— Exercise brief —
The answer should hold only the lines from the one containing "The image size" through the one containing "You are a computer-use" in the entries below, copied exactly, without pictures.

— Source material —
>>

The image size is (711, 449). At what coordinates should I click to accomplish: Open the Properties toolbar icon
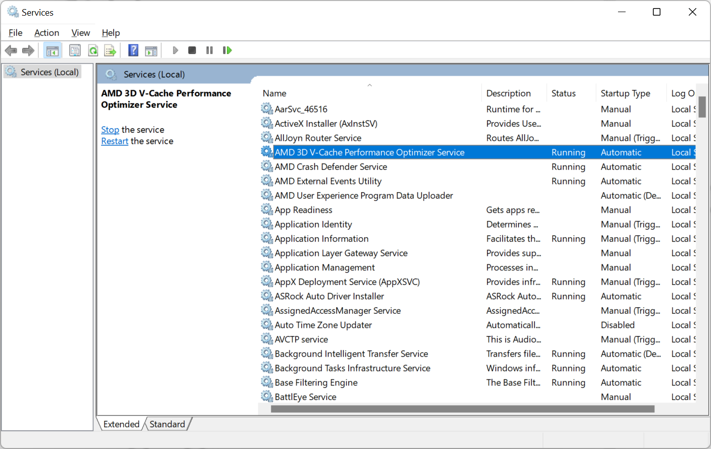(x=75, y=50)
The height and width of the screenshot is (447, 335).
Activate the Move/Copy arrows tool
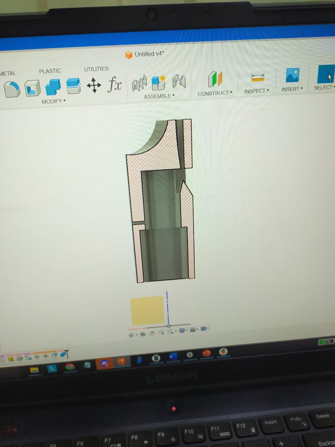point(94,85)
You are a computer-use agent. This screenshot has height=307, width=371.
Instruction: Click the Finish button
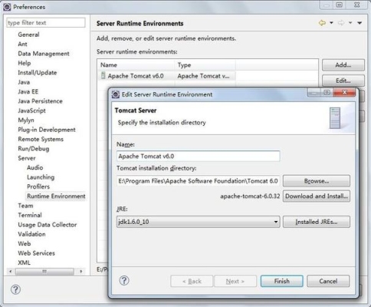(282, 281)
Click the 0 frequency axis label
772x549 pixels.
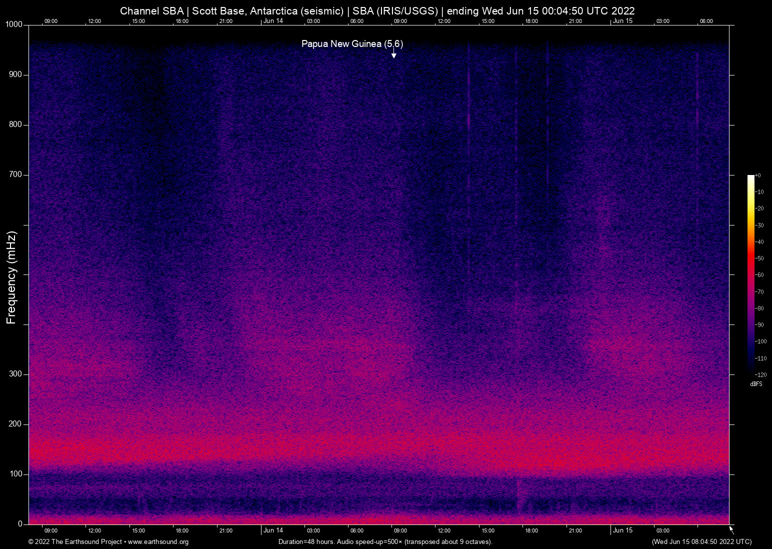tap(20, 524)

<<
>>

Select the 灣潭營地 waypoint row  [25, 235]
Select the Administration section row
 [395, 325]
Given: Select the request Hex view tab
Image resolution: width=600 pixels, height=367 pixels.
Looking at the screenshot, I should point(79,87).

<<

— Answer to the problem —
The image size is (711, 449). At what coordinates should I click to accomplish: Open the Properties toolbar icon
(x=75, y=50)
The height and width of the screenshot is (447, 335).
Activate the Move/Copy arrows tool
point(94,85)
You are a computer-use agent. This screenshot has height=307, width=371.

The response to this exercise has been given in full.